A novel fault diagnosis method of smart grids based on memory spiking neural P systems considering measurement tampering attacks

Abstract

Cyber-attacks can tamper with measurement data from physical systems via communication networks of smart grids, which could potentially lead circuit breakers to trip creating a false fault in the absence of any faulty section. Accordingly, a fault diagnosis method should first determine whether a fault is actually present; however, current diagnosis methods of power systems struggle to achieve this goal. This paper proposes a novel method for fault diagnosis based on memory spiking neural P systems, which can distinguish false faults caused by measurement tampering attacks.

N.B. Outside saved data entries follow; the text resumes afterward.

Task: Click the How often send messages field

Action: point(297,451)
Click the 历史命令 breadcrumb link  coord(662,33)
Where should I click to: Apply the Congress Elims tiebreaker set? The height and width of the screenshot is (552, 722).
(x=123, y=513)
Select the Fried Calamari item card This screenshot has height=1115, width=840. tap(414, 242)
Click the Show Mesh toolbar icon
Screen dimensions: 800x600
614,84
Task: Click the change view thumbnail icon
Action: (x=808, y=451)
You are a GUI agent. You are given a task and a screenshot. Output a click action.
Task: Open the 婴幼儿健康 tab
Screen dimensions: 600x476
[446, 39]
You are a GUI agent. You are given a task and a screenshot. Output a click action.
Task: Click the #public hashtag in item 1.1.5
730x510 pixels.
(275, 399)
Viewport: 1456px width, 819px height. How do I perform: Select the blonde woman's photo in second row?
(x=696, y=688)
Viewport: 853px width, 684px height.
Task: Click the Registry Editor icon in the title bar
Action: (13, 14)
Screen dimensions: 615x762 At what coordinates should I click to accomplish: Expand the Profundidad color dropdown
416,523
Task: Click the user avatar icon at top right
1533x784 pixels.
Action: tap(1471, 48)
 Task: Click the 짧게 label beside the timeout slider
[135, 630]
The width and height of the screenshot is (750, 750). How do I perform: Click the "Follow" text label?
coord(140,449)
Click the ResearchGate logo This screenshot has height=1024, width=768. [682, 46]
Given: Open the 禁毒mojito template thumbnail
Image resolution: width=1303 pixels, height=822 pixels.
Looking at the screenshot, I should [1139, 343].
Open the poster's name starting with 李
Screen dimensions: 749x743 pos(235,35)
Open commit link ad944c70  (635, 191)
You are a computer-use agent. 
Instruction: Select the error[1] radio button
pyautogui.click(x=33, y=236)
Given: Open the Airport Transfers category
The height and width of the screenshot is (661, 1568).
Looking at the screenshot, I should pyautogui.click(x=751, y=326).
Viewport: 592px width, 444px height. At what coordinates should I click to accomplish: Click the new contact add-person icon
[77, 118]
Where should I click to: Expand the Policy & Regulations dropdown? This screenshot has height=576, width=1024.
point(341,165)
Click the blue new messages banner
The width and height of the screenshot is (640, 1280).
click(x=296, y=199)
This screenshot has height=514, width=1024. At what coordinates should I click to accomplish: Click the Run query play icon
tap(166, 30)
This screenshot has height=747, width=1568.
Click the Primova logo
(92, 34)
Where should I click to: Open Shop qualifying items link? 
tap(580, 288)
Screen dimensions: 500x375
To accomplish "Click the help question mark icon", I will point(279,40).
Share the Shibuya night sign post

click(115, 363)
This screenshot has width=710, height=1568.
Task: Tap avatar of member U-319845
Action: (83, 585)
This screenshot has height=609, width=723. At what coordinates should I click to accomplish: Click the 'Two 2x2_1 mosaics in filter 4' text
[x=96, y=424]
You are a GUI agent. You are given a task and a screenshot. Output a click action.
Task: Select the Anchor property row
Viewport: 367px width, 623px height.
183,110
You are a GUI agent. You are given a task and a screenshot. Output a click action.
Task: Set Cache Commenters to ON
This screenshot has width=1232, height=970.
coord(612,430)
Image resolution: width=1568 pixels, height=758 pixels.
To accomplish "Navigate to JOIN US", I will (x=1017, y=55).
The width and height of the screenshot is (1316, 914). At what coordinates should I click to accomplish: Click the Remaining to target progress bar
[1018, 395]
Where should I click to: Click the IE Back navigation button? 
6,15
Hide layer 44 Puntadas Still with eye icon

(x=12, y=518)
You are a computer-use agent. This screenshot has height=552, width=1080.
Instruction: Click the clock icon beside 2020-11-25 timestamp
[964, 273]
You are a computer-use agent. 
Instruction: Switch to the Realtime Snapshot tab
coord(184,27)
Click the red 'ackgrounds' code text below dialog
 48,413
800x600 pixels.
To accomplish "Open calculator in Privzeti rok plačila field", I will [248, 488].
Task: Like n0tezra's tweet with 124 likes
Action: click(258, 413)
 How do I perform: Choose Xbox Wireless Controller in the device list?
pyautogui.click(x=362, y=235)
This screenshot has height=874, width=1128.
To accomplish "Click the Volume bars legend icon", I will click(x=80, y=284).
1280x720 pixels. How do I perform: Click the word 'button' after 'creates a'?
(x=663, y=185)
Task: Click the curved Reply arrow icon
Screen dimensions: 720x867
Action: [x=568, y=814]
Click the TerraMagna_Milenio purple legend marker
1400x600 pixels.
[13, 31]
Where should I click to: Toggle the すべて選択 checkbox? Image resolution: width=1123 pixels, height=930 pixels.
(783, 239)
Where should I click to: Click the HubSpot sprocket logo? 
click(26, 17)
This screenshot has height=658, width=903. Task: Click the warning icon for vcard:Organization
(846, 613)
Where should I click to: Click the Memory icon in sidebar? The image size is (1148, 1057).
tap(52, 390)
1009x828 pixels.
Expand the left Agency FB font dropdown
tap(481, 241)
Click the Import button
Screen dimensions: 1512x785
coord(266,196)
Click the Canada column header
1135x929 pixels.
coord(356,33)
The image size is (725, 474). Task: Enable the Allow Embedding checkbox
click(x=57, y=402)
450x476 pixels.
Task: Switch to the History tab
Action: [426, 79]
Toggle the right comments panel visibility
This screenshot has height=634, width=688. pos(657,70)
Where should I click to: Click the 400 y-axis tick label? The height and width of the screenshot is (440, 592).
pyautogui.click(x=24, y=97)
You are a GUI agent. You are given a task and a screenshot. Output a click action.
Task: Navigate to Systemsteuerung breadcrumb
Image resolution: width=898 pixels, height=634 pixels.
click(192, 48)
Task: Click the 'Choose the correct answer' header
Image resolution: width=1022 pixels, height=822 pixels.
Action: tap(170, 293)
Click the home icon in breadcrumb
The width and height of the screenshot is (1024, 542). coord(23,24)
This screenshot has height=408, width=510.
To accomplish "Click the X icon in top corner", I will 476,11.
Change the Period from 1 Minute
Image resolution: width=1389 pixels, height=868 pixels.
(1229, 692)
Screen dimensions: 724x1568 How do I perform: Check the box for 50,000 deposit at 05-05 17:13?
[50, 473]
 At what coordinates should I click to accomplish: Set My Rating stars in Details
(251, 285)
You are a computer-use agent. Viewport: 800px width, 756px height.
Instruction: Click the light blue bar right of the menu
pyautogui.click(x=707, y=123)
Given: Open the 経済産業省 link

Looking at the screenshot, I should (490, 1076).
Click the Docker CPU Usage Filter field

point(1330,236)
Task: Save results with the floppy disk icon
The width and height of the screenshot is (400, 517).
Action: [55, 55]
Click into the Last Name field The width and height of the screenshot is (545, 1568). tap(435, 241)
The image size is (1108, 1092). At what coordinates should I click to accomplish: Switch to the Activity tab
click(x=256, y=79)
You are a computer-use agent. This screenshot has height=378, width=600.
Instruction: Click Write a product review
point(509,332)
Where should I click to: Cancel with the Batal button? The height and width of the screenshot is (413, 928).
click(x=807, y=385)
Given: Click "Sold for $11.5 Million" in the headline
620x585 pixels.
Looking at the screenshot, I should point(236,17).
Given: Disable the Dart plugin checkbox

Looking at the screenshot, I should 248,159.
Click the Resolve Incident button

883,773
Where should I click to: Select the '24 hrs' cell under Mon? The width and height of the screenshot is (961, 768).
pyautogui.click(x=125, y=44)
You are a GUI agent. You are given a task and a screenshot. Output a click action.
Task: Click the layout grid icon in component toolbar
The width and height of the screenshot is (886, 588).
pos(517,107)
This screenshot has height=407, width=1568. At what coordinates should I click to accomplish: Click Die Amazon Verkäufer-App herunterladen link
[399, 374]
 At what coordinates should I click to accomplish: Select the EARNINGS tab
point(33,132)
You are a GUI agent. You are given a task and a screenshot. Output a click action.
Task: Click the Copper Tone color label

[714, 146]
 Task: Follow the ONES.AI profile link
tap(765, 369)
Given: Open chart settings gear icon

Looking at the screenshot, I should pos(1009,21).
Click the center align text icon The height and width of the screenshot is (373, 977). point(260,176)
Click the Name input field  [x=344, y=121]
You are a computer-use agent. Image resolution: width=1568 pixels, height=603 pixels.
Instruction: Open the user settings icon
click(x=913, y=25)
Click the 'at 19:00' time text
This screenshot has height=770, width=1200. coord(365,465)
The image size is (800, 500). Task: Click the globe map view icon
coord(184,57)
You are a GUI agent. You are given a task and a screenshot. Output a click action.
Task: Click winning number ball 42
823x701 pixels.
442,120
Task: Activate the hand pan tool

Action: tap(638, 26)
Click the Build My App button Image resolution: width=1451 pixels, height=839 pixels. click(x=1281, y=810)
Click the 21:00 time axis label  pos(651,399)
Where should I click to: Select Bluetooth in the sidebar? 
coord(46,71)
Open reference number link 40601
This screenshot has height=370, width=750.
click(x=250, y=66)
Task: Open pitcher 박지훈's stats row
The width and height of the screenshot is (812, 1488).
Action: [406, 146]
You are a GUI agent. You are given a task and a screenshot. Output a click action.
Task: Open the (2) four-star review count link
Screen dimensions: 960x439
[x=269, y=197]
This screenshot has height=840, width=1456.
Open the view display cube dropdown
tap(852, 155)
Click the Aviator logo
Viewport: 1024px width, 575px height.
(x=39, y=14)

The proposed method consists of three modules with the functions of suspicious fault section detection, measurement tamper attack identification and fault diagnosis, respectively. The suspicious fault section detection module is used to find candidate sections to reduce the fault diagnosis scope. The attack identification module is designed to identify whether a possibly faulty section is under the measurement tampering attack or not. The fault diagnosis module is devised to diagnose true faults, detecting both the fault sections and their corresponding fault types. To achieve the above goals, inspired by the memory recall mechanism of human brains, a memory spiking neural P system and a corresponding general matrix reasoning algorithm are proposed, which can synthetically utilize the remote measurements and remote signals via a new modeling mechanism. Finally, case studies based on the IEEE 14 and IEEE 118 bus systems verify the feasibility and effectiveness of the proposed method.